Up next for RDI? An upgrade, of course; the growth of the business is now inextricably linked with the expansion of the IT infrastructure. Bland is checking out the Merge Fusion MX system with eMed. “One of the things that the eMed product is delivering is an improved radiologist interface,” Bland explained. “It turns the screen a different color so it’s not as bright in the reading area. It makes the checks a little bigger, because you’re probably sitting further away from the RIS screen when you’re focused on the PACS side. It has different search parameters, and the really cool thing that the radiologists are excited about is some beefed-up hanging protocols, so they can get the layouts they want the same way every time. And [they like] the interrupt session, because if there’s one thing that impedes the radiologist workflow, it’s the technologist saying, ‘Hey, can you look at this really quick before I let the patient go; I’m questioning this series.’ With interrupt session, if they’re in the middle of something, they can pull up what the tech needs to talk about, glance at it, get them an answer, and then continue right where they left off.”
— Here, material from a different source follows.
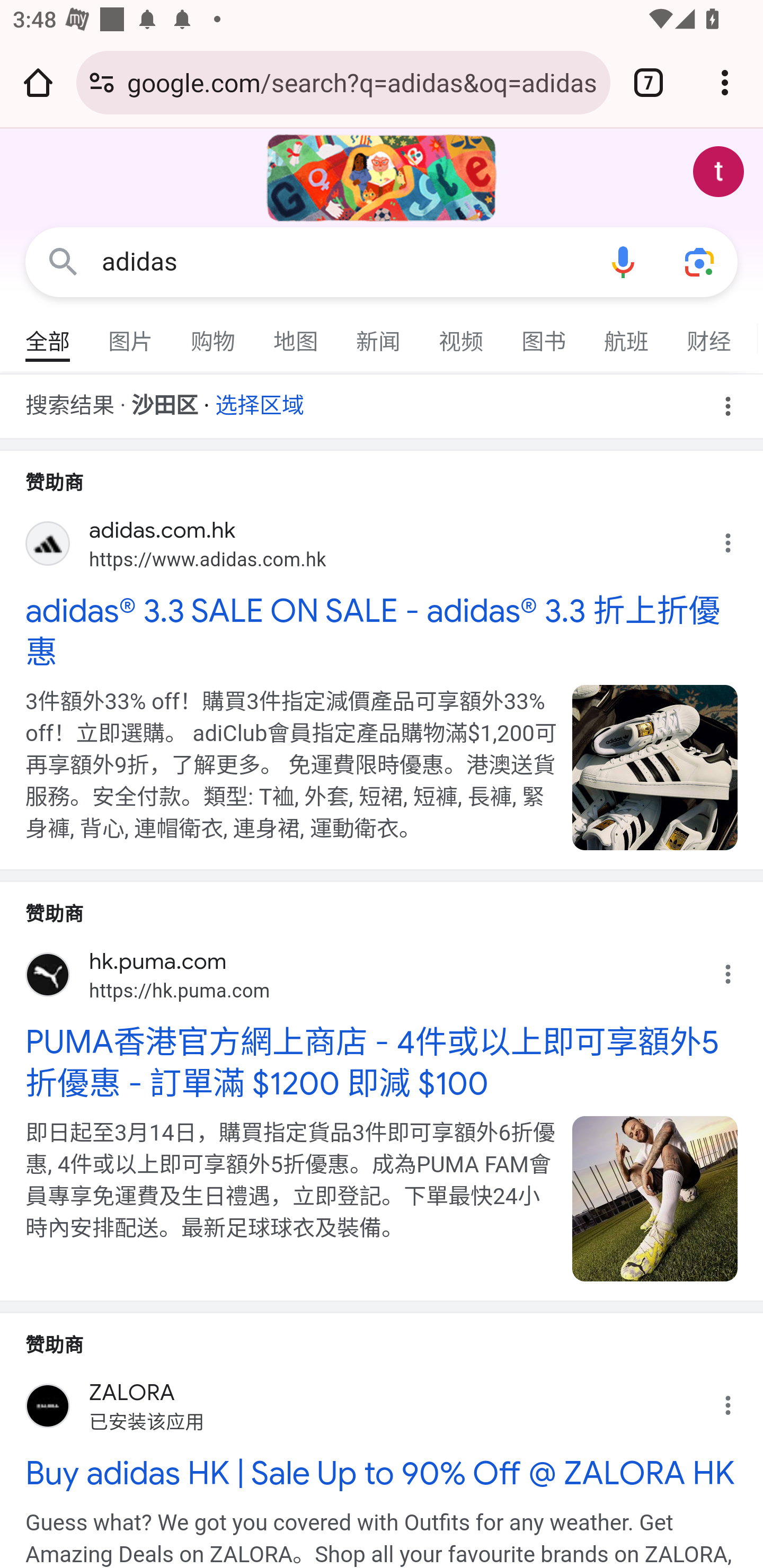
Open the home page (38, 82)
Connection is secure (101, 82)
Switch or close tabs (648, 82)
Customize and control Google Chrome (724, 82)
Given the description of an element on the screen output the (x, y) to click on. 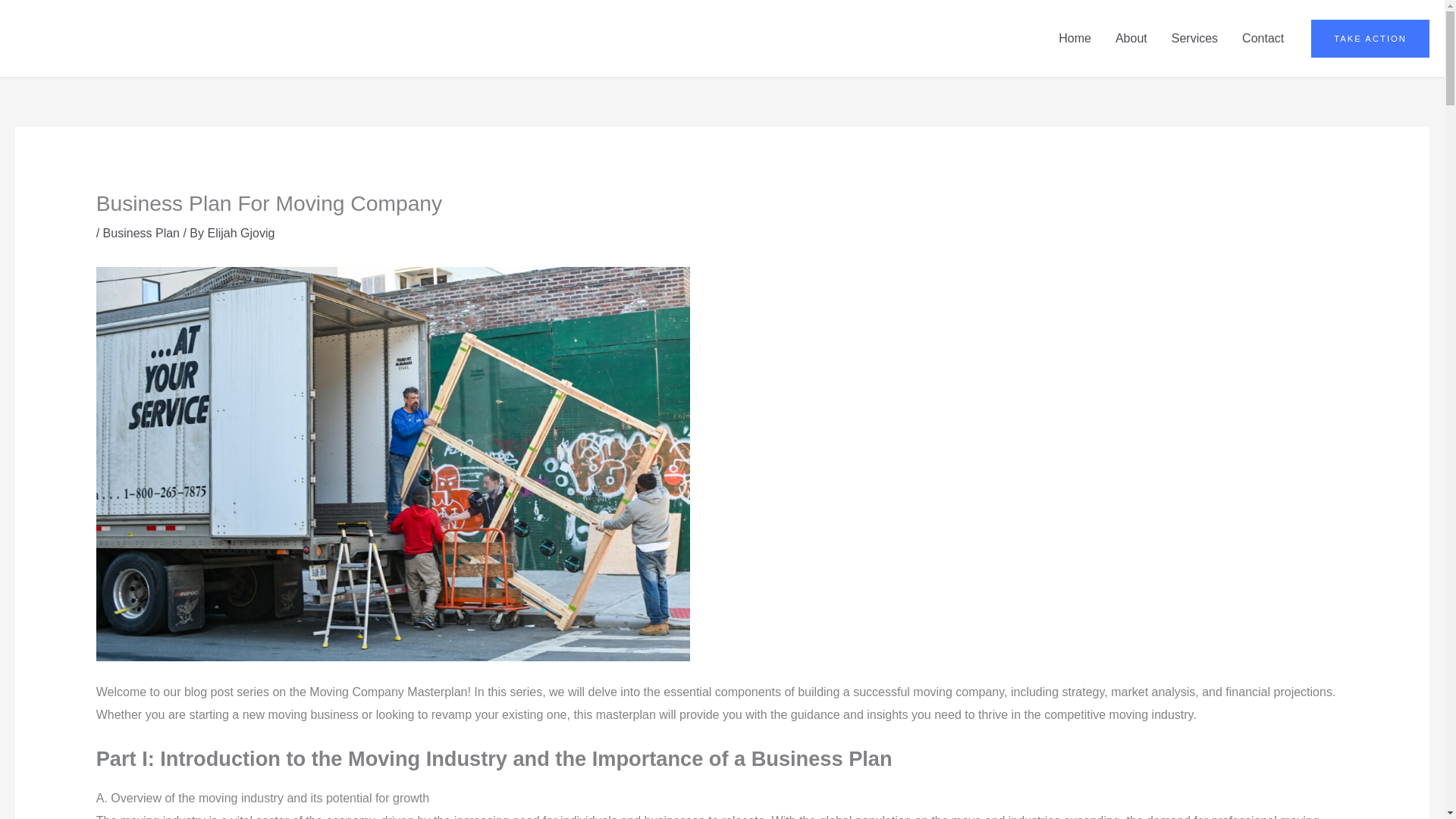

Clinicians discussing in front of monitors
Terry Tyler, MD, CEO for Radiology & Diagnostic Imaging, explains the complexity of a case to Shanda Bland, the center’s COO, using RIS/PACS technology from Merge Healthcare.

Thanks to the same kind of simultaneous growth, Stenoien has seen new revenue streams opening for Houston Medical Imaging and the Innovative Radiology group. “We have seven kindred hospitals feeding into our PACS, two imaging centers, and we do stand-up MRI for facilities in San Antonio,” he said. “By the end of the day, you’ve got quite a bit of information flowing into the PACS, being processed, and flowing out. I built my group and practice around the PACS. The two have expanded together. I couldn’t have these subspecialists without it—I can keep my neurologist in the hospital happy by sending her additional neuro cases.”

Now Stenoien just needs a network that can keep up with him. “The next step is to collocate all of my servers at a facility where I can have access of 100 MBs or greater to the Internet and then set up VPNs over that, so I can work just as quickly at home or from Panama. That’s the choke point for us.” He laughed, “Maybe I created too much of a monster, but the radiologists are very happy, and they can all hopefully lead some sort of balanced life. At the end of the day, that’s what we’re all looking for.”